Glycogenolysis: The liver may dump glucose in reponse to other events, too. Dr. E. Hodgkins[12]believes that in some cases, an animal accustomed to extreme hyperglycemia may consider even a number such as 150mg/dL (8.5 mmol/L) "low", and proceed to dump glucose. See also obstacles to regulation.

Insulin resistance in the case where raising dose appears to have no effect over a wide range of dosage, it can be difficult to distinguish Somogyi rebound from true Insulin resistance. One way to check is to try a small booster dose of short-acting (R) insulin and take measurements of blood at 30 to 60 minute intervals for the next 4 hours. If the R has no significant effect, insulin resistance is more likely. If the R works very well, consider that the other insulin is being overdosed.

Real-life Example[]

AlleyCat Rebound

I've Lowered The Insulin Dose--Why Are My Pet's BG's Still High?[]

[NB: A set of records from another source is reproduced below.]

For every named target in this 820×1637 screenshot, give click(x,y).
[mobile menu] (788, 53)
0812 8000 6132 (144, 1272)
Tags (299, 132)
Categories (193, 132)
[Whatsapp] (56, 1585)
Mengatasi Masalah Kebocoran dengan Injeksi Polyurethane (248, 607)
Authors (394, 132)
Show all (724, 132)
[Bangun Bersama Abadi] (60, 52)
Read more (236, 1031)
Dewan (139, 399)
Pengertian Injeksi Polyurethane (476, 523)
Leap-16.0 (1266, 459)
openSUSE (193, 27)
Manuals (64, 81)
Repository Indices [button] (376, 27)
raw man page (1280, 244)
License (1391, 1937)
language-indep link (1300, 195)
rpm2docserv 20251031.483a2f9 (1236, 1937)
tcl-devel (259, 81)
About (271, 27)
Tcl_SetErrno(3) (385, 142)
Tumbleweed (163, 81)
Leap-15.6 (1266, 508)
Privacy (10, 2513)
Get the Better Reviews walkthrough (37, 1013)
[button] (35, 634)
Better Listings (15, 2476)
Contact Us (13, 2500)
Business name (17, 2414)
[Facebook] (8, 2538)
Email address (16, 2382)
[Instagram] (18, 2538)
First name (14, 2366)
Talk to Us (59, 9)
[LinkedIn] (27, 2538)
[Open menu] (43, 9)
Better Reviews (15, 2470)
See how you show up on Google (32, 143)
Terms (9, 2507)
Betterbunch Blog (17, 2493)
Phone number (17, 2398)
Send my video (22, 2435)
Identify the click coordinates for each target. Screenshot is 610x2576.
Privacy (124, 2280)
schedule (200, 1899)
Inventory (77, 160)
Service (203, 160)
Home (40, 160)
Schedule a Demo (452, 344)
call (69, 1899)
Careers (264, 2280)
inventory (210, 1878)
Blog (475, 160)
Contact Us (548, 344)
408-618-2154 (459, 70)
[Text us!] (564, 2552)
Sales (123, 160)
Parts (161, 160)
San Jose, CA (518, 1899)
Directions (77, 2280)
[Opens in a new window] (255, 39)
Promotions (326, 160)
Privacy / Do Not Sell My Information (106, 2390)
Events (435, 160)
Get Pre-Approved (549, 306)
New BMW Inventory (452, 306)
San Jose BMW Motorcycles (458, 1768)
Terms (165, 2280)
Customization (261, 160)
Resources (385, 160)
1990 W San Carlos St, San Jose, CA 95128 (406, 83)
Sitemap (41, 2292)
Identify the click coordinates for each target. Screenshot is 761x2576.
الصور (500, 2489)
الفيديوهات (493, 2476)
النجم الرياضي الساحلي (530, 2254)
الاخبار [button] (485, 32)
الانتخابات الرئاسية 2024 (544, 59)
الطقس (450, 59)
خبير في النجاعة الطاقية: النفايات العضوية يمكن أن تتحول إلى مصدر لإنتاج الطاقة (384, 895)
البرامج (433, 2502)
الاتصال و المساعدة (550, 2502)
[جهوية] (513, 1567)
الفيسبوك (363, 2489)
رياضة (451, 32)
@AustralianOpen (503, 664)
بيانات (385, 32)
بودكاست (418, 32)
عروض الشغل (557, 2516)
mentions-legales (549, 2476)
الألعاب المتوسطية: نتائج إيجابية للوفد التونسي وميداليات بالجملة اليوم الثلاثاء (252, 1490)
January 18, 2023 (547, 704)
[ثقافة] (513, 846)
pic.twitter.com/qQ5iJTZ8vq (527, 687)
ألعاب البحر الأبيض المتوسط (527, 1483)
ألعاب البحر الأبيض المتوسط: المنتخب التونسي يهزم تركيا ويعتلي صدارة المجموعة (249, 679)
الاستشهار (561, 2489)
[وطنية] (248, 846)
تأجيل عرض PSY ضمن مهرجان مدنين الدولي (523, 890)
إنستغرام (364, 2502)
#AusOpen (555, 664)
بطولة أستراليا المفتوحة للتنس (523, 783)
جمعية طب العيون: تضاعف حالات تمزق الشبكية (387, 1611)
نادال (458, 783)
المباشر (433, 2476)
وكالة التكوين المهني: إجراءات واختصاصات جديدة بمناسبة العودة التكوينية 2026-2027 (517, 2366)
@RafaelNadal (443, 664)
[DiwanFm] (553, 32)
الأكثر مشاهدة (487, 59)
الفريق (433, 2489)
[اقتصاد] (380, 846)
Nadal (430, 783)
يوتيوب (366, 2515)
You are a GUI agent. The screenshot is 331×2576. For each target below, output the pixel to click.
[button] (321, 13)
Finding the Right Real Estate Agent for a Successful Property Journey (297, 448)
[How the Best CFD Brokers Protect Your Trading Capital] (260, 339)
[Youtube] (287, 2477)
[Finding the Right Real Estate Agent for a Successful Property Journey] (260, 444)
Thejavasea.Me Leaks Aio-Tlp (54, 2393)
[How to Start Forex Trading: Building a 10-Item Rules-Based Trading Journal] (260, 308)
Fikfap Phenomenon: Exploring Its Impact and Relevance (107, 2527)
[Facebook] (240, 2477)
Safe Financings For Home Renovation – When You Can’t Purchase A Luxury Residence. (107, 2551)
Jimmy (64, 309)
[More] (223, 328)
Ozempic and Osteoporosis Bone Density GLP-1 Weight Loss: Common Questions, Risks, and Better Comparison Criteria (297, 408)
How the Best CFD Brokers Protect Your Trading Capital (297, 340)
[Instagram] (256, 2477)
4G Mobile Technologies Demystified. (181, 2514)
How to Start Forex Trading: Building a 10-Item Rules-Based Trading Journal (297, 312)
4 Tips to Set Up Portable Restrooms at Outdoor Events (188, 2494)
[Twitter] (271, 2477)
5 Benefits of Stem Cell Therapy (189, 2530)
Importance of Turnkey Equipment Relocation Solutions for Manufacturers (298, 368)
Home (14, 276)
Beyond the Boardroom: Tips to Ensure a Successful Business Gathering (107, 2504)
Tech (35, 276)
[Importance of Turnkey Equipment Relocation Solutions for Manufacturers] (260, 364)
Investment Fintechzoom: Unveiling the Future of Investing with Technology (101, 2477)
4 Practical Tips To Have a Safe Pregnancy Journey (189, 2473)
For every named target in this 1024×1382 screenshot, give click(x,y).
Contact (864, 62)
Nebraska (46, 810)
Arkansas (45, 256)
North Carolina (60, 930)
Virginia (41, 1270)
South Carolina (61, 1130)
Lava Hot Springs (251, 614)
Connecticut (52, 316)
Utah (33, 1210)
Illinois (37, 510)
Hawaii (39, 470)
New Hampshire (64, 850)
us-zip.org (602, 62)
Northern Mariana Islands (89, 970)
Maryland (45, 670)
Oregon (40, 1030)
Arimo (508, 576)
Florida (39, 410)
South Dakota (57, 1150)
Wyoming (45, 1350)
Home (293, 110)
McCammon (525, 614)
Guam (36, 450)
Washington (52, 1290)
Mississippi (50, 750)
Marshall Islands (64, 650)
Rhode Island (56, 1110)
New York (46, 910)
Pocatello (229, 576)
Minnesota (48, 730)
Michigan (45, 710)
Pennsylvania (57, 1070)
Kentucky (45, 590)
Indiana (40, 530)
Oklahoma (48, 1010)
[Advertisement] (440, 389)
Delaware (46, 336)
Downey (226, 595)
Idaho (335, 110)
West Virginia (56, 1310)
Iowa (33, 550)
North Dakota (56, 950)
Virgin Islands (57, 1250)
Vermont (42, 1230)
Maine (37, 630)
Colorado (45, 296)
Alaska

Rebound is a vicious circle, with the body going either at or near hypoglycemia from the effects of too much insulin.

When the lows occur, the body's "self-defense" mechanisms set to work, producing hormones which are meant to raise blood glucose levels. Of course they do, and the result is hyperglycemia. The systems of living beings do very little abruptly; it's more of an easing into or easing out of a situation or condition.

It may take a few days after the insulin dose has been adjusted downward for the high blood glucose which follows hypoglycemia to return to normal[13].

Just one at or near hypoglycemia incident can release cortisol into the blood, which can keep blood glucose values elevated for up to 3 days.

When non-diabetics have hypoglycemic episodes from things like crash diets, skipping meals, etc., they also have rebound hyperglycemia from them, but they don't end up with Somogyi. The difference is that the pancreas of the non-diabetic is able to secrete enough insulin to negate the surge in blood glucose, and continue producing enough insulin to keep it down[14].

Those with diabetes must depend on their insulin injections to do this for them; giving more insulin in response to the rebound hyperglycemia only establishes or re-establishes the Somogyi pattern.

Further Reading[]




The advice here re: adjusting insulin is very much like that given to people with diabetes in helping them manage their own insulin needs.